Giovedì scorso il vicepresidente del Parlamento Europeo Edward McMillan-Scott (UK, ALDE) ha convocato una conferenza stampa per rilanciare il problema della doppia sede del parlamento, oggi divisa tra Bruxelles e Strasburgo. McMillan-Scott ha presentato un report e una indagine secondo cui il 90% dei parlamentari europei vorrebbero lavorare in una sola sede, Bruxelles.
La dispersione delle strutture UE non riguarda solo la capitale alsaziana ma anche Lussemburgo, dove ha sede il segretariato del parlamento con oltre duemila dipendenti. Attualmente a Strasburgo si svolgono cicli di sessioni plenarie ordinarie di quattro giorni, mentre il lavoro delle commissioni, le sedute straordinarie e le sedi dei gruppi sono a Bruxelles.

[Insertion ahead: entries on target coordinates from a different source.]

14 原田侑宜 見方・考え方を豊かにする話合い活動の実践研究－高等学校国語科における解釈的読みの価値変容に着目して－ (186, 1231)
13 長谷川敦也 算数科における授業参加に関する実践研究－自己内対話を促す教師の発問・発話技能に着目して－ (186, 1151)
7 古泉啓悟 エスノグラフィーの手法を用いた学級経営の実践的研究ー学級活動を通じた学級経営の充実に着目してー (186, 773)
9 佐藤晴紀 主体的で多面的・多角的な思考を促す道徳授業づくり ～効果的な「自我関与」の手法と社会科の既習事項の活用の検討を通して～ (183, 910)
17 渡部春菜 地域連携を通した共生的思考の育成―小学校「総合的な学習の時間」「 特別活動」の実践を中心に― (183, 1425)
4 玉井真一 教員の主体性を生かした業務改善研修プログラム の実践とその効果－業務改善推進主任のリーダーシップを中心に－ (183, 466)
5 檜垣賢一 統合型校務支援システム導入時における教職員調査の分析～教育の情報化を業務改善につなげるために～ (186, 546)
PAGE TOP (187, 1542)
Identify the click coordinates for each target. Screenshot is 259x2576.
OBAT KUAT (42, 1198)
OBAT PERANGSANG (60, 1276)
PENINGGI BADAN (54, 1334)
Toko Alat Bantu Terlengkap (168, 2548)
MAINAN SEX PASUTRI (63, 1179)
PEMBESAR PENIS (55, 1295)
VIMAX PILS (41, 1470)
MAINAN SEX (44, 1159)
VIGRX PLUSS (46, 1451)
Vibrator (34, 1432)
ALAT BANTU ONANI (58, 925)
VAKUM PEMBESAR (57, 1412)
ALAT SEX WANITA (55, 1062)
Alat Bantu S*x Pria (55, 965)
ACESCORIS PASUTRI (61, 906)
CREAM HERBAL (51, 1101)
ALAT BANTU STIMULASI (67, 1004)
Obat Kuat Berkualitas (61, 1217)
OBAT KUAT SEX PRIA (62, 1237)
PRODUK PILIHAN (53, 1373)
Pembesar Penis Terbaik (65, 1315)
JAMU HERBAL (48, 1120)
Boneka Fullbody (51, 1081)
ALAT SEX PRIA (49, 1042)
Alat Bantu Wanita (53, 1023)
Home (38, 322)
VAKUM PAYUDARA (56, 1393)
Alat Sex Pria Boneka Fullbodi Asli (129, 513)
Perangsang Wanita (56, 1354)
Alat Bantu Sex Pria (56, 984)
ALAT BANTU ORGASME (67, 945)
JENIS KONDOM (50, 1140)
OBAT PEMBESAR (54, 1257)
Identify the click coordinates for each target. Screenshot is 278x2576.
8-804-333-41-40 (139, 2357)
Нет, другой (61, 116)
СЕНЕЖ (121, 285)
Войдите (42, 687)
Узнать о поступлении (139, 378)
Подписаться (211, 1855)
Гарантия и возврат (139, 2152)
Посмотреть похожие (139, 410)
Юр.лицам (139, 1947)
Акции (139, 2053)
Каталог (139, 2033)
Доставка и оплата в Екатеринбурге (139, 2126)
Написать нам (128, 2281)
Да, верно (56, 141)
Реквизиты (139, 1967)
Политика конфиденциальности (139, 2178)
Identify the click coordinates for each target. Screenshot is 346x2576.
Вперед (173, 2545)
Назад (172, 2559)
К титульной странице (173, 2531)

McMillan-Scott ci si è messo seriamente e ha insediato un gruppo di lavoro ad hoc. Secondo il rapporto presentato la scorsa settimana rinunciare al pendolarismo Bruxelles-Strasburgo permetterebbe un rissparmio annuo di 180 milioni di Euro e l'eliminazione di 317 posti di lavoro nello staff del parlamento. Sotto il profilo ambientale la spola tra le due sedi produce 19.000 tonnellate di CO2 l'anno, pari al consumo medio di 4.500 famiglie.
Al di là dei vantaggi collettivi i parlamentari lamentano anche i disagi personali, come l'obbligo di dormire in hotel e cenare al ristorante (quasi tutti a Bruxelles hanno preso casa). Anche la logistica non è semplice, visto che solo sei delle 27 capitali europee hanno voli diretti per Strasburgo. I funzionari invece lamentano lo sciacallaggio degli hotel, che nei giorni di sessione del parlamento chiedono più del doppio del prezzo normale di una camera e li costringono ad aggiungere di tasca propria, visto che il tetto dei rimborsi è di 150€/notte. Non a caso negli ambienti europei la città alsaziana si è meritata il nome di Stressburgo.

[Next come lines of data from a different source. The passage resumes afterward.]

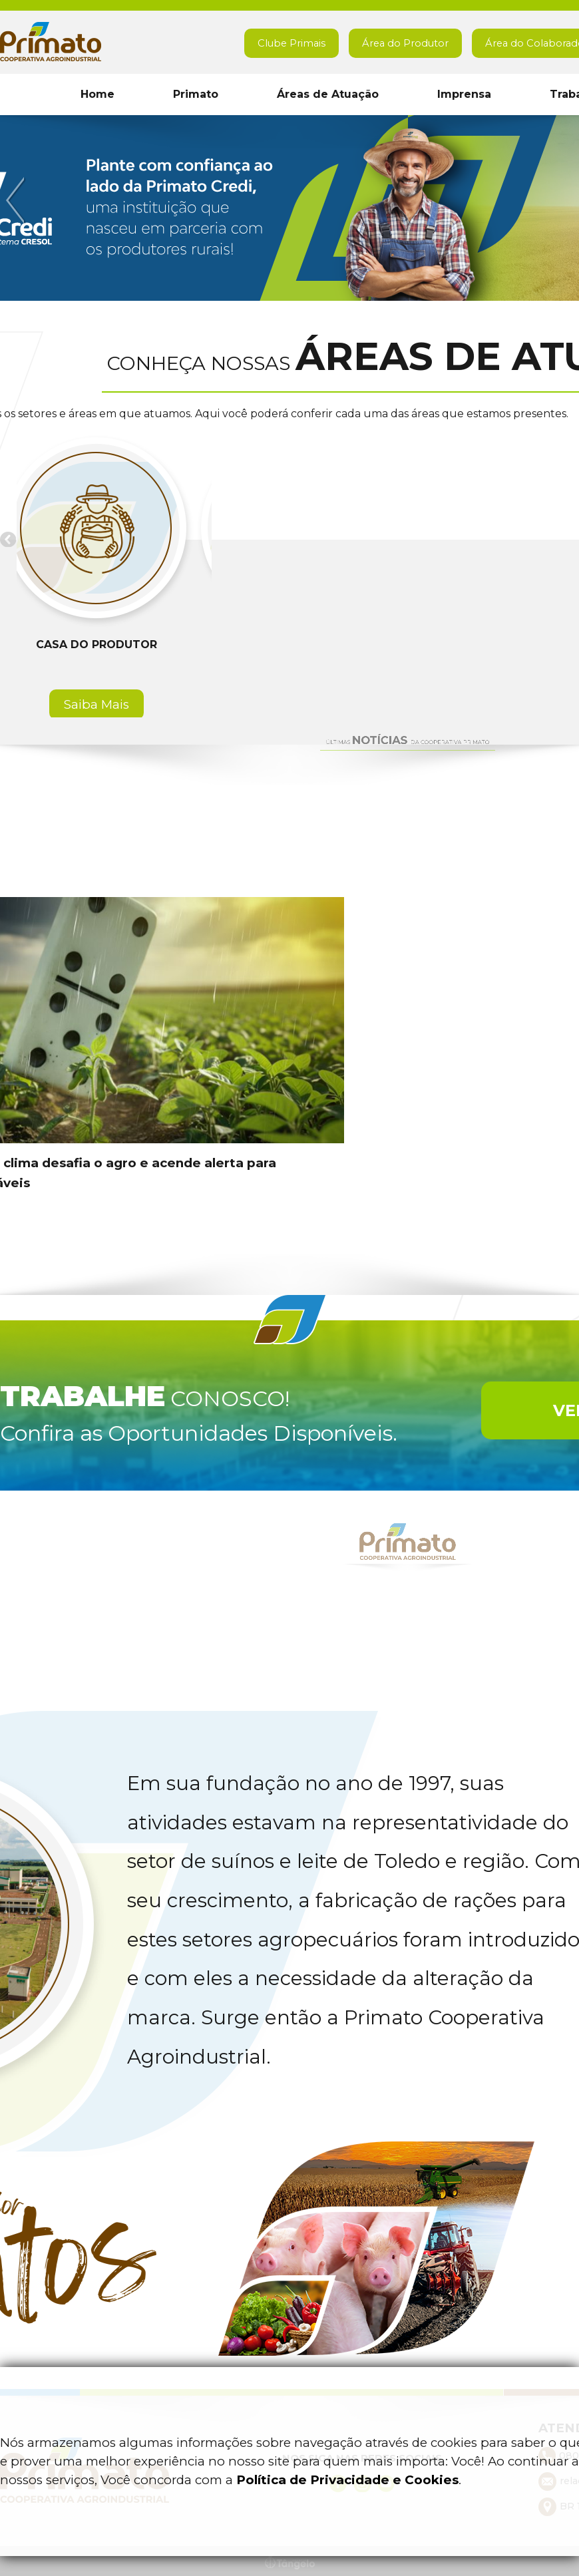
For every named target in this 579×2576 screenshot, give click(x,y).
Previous (17, 200)
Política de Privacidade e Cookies (347, 2479)
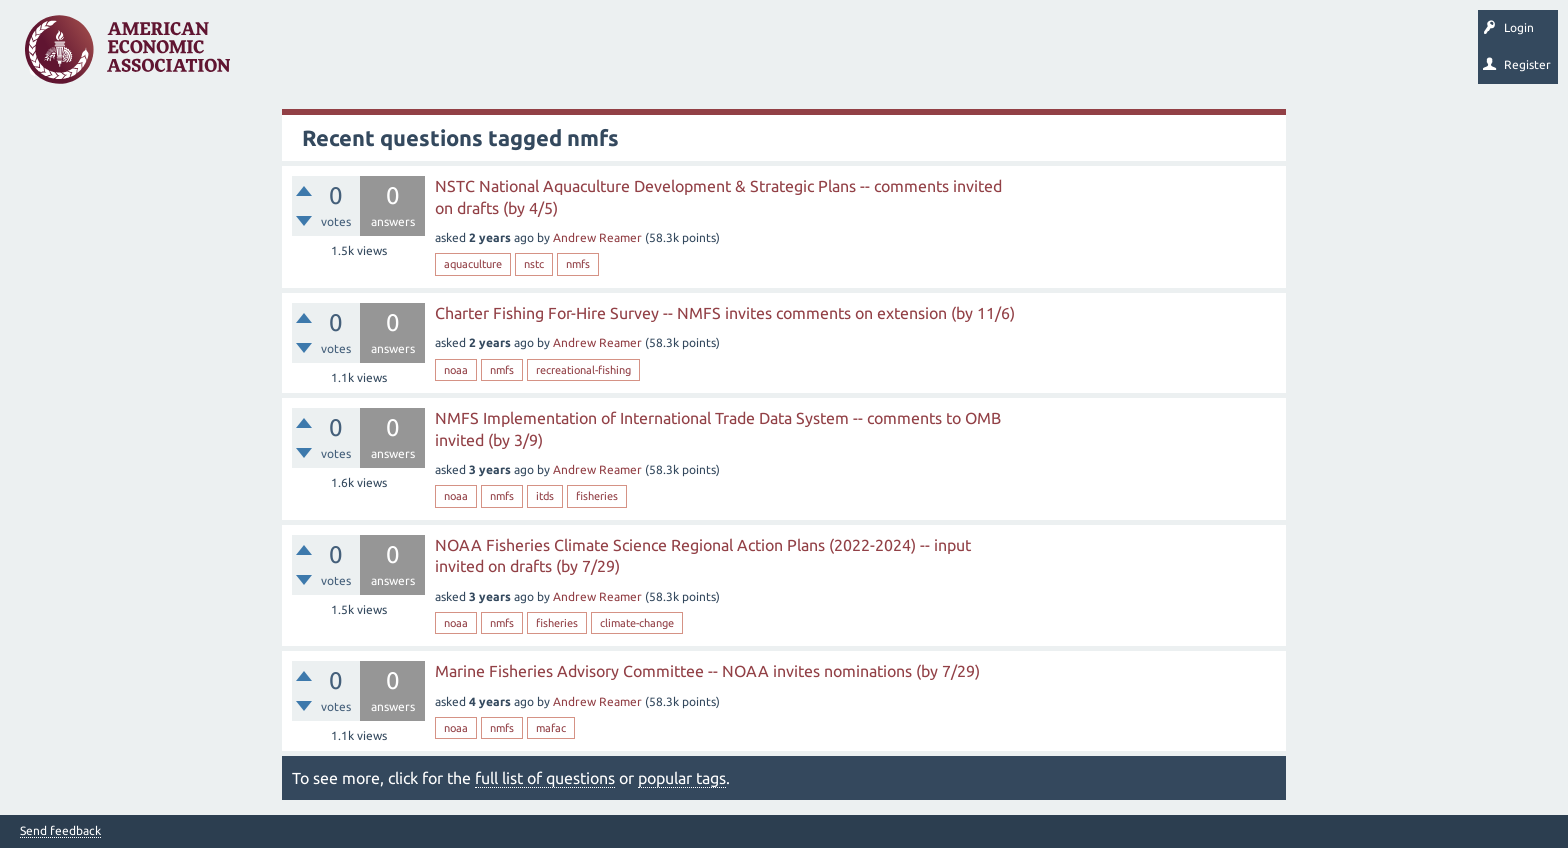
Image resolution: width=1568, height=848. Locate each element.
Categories (519, 56)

La questione della doppia sede del parlamento europeo è sollevata periodicamente da tempo. C'è anche una petizione on line che ha già raccolto più di un milione di firme. Ma vecchie eredità politiche rendono piuttosto complessa la situazione. Il giorno successivo all'iniziativa di McMillan-Scott il ministero degli esteri francese ha diffuso una nota scritta in cui si ribadisce con durezza che le scelte delle sedi delle istituzioni europee "non sono affari dei parlamentari" ma fanno parte degli impegni sottoscritti dai governi nei trattati dell'Unione. La nota aggiunge che il rapporto presentato è "sorprendente" e "sgradevole". A posto.